Levin recordó una escena que había presenciado poco antes entre Dolly y sus hijos.

Los niños, habiendo quedado solos, comenzaron a cocer frambuesas a la llama de unas bujías y a echar la leche por la boca como un surtidor. Dolly, al sorprenderlos, comenzó a explicarles, en presencia de Levin, el mucho trabajo que a las personas mayores les costaba preparar aquello que destruían, y que tal trabajo se hacía por ellos; que si rompían las tazas, no tendrían donde tomar el té, y si arrojaban la leche al suelo, se quedarían sin comer y morirían de hambre.

A Levin le sorprendió la tranquila incredulidad con que los niños parecían escuchar las palabras de su madre. Sólo se sentían descontentos de ver interrumpido su interesante juego, De lo que su madre les decía no creían una palabra. Y no lo creían porque no podían comprender el conjunto de todo aquello de que gozaban, y les era imposible, por tanto, imaginar que estaban destruyendo lo que necesitaba para vivir.

«Todo esto está bien», pensaban; «pero, ¿acaso lo que nos dan tiene tanto valor? Siempre es lo mismo, hoy como ayer, y como mañana, y nosotros no tenemos que pensar en ello.
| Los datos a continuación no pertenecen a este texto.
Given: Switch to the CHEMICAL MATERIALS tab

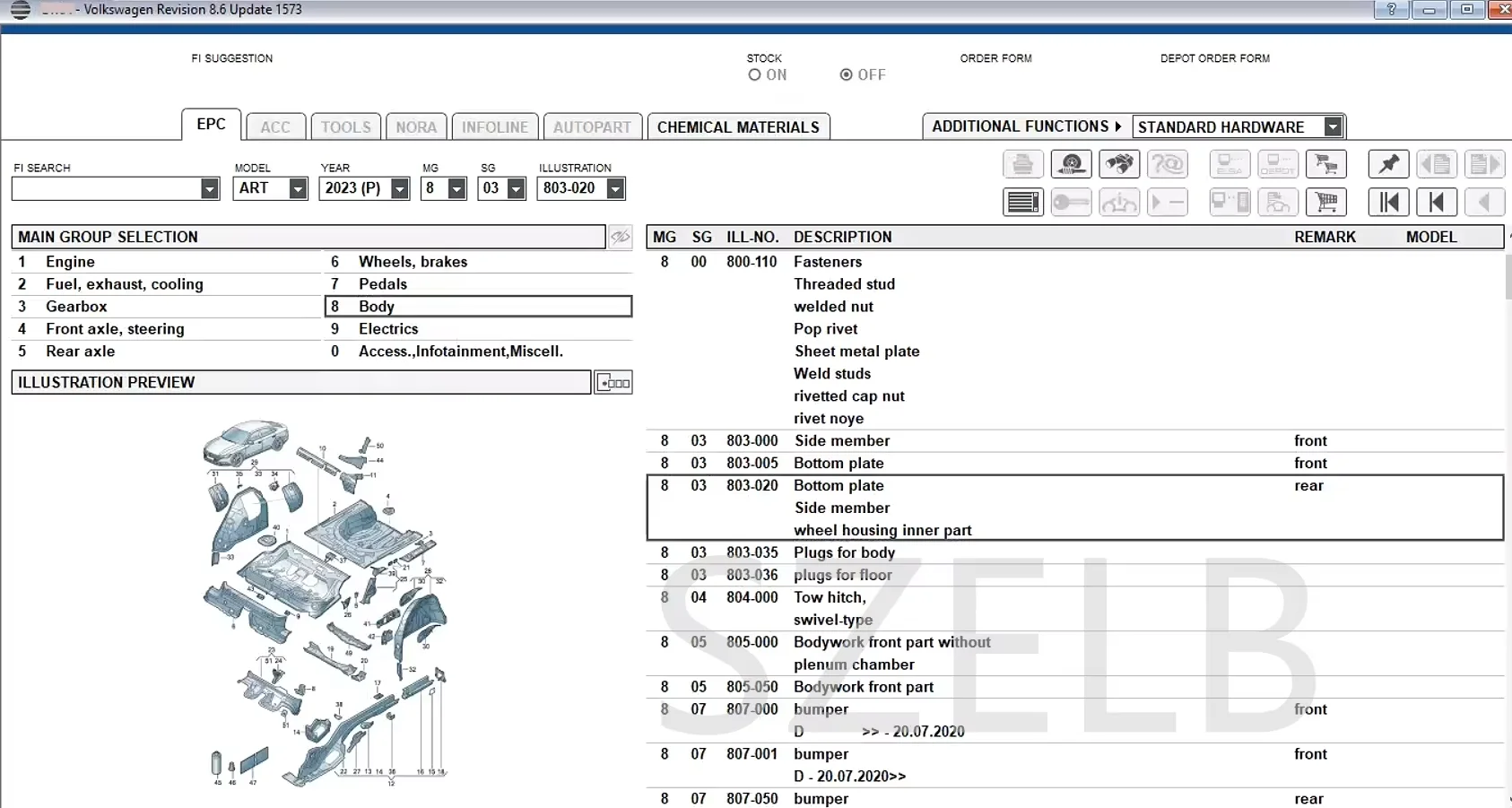Looking at the screenshot, I should pyautogui.click(x=738, y=127).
Pero ahora hemos querido inventar algo nuevo, personal. Y así hemos metido las frambuesas en las tazas y las hemos cocido a la llama de la vela, y nos hemos llenado la boca de leche y la hemos lanzado como un surtidor. Esto es divertido y nuevo.

»¿Y acaso no hacemos nosotros lo mismo? ¿No lo he hecho yo buscando mediante la razón la significación de las fuerzas de la Naturaleza y el sentido de la vida humana?», continuaba pensando Levin.

«¿No hacen lo mismo todas las teorías filosóficas, llevándonos mediante el razonamiento, de un modo extraño a la vida humana, a la revelación de verdades que el hombre sabe ya desde mucho tiempo y sin las cuales no podría vivir? ¿No se ve claramente en el desarrollo de la teoría de cada filósofo que él sabe de antemano, como el labriego Feódor y no más claramente, el verdadero sentido de la vida, y que tiende sólo a demostrar por caminos equívocos verdades universalmente reconocidas?

»Que se deja a los niños solos, para que ellos mismos adquieran lo que les hace falta, construyan las tazas, ordeñen la leche, etc. ¿Realizarían travesuras? Se morirían de hambre. Que se nos deje a nosotros, entregados a nuestras pasiones y pensamientos, sin la idea del Dios único y creador. ¿Qué haríamos, sin tener noción del bien y el mal, sin explicamos el mal moral?

»¡Probemos sin esas ideas a construir algo! Lo destruiríamos todo, porque nuestras almas están saciadas. ¡Somos niños, nada más que niños!

»¿De dónde procede ese alegre conocimiento que tengo y me es común con el aldeano, y que me produce la paz del espíritu? ¿De dónde lo he sacado?

»Yo, educado como cristiano en la idea de Dios, habiendo llenado mi vida con los bienes espirituales que me dio el cristianismo, pletórico y rebosante de esos bienes, yo, como esos niños, destruyo, es decir, quiero destruir lo que me sustenta. Pero en las horas graves de mi vida, como los niños al sentir hambre y frío, acudo a Él y, no menos que los niños a quienes la madre riñe por sus travesuras infantiles, siento que el exceso a que me llevaron irás anhelos de niño no han sido castigados. Y lo que sé, no lo sé por la razón, sino que ha sido concedido directamente a mi alma, lo siento por mi corazón, por mi fe en lo que dice la Iglesia.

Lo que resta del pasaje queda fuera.